Все эти сообщения подтверждаются многочисленными альтернативными свидетельствами — и все же ее официальная автобиография похожа на операцию по рассеиванию внимания, а ее опубликованные «мемуары» — на выставку в Белом зале Пушкинского: эффектное, но сложное пространство, расштрихованное линиями-колоннами, за которыми, если вещь крупная, целиком ее не увидишь. Но на это, разумеется, мало кто обращает внимание — потому что «искренность» есть, факты — поразительные, и отсюда — «впечатление»: героиня — с вермееровским, мечтательным выражением лица, немного не от мира сего, смотрит то ли в невидимый бокал, то ли сквозь зрителя; «колонны» кажутся не пробелами, а частью интерьера в зале героини, они тоже работают на «впечатление» и кажутся очень кстати.
Зная, как завораживающе действует «искренний» тембр голоса, ИА рассказывает, например, о детской травме, связанной с параллельной семьей своего отца, — крайне интимные подробности; однако что такое, собственно, был ее отец, — и как именно «судовой монтер в Кронштадте» за несколько месяцев превратился в директора Обуховского завода, а потом много лет руководил одним из направлений легкой промышленности СССР, объяснить нужным не находит. Тем не менее, после озадачивающей откровенности первых глав «взрослая», директорская часть по инерции воспринимается столь же пронзительно.
Каркас «автобиографии» — набор примечательных, но подзаезженных историй: про бонмо Эренбурга на выставке Пикассо, про «джокондер» и, вечнозеленый шлягер, про то, как директор Третьяковки отказался от «Москвы-Парижа» — «только-через-мой-труп». Труп этот к концу директорства ИА так поистаскался, будто его все эти годы возили в багажнике; о том, что история Х,Y и Z не нова, знала и она, и очередной явившийся за откровениями журналист, так что ей приходилось исполнять их, прибегая к какими-то уже совершенно гоголевским, гротескным интонациям: «узнаЮ, что пролетает «“Джоконда”… Понимаю, что пора действовать… Звоню (инна-чуриковское закатывание глаз: наверх) <…> Выезжаю в аэропорт… Развешиваю…».

────

*ЗАДАНИЕ*: Кем был отец ИА до того, как стал директором Обуховского завода, согласно отрывку текста?

*ВЫДЕРЖКИ ИЗ МАТЕРИАЛА*:
────

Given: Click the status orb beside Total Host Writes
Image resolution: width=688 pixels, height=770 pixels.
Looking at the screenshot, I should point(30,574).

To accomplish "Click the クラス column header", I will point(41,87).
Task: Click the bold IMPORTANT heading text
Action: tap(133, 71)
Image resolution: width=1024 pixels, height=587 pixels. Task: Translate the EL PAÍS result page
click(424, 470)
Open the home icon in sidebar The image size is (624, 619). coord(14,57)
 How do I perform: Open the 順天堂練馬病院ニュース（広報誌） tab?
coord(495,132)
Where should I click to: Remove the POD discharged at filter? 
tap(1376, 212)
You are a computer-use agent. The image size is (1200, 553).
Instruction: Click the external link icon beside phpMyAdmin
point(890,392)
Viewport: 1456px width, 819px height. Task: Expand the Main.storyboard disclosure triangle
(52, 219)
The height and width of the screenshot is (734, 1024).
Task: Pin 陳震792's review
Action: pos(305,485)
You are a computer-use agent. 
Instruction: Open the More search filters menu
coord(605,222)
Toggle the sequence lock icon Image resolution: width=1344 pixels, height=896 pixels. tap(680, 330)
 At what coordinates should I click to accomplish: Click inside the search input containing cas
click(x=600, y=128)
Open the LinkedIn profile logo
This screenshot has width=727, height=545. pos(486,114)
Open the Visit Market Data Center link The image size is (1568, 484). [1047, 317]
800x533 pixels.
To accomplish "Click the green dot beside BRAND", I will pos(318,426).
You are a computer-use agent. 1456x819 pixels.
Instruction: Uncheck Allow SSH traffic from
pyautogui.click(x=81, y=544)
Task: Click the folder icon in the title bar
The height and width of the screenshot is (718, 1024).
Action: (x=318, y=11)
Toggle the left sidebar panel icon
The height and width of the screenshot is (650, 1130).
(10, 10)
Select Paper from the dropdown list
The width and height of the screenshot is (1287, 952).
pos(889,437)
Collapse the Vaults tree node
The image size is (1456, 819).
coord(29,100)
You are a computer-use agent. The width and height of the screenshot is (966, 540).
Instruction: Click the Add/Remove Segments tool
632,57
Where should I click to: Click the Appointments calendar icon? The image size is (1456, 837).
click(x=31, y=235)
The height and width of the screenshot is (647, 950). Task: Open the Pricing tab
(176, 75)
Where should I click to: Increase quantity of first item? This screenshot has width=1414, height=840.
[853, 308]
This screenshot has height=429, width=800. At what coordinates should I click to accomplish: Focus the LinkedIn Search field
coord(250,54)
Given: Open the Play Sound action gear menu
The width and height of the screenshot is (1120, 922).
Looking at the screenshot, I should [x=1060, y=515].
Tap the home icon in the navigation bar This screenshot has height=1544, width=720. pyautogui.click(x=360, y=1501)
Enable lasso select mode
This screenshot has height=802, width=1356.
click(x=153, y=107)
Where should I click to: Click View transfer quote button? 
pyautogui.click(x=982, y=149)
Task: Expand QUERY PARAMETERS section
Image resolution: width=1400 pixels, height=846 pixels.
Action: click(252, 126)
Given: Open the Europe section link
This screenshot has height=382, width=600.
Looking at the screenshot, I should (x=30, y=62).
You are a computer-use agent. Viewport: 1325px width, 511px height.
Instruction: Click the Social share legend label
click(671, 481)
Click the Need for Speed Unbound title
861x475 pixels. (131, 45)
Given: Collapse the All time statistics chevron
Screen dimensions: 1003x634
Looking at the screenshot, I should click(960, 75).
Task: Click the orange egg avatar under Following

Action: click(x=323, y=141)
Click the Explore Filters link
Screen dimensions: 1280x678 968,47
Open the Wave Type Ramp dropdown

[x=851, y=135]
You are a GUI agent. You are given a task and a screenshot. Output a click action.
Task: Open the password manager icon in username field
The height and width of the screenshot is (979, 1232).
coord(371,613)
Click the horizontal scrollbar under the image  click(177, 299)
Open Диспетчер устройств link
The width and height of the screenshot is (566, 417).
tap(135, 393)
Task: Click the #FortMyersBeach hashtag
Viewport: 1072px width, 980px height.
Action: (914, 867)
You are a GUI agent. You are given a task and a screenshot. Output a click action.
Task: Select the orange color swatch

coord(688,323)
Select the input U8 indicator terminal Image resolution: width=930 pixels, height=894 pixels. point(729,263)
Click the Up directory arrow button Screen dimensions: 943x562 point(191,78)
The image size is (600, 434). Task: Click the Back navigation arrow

────

*ОТВЕТ*: Судовым монтером в Кронштадте.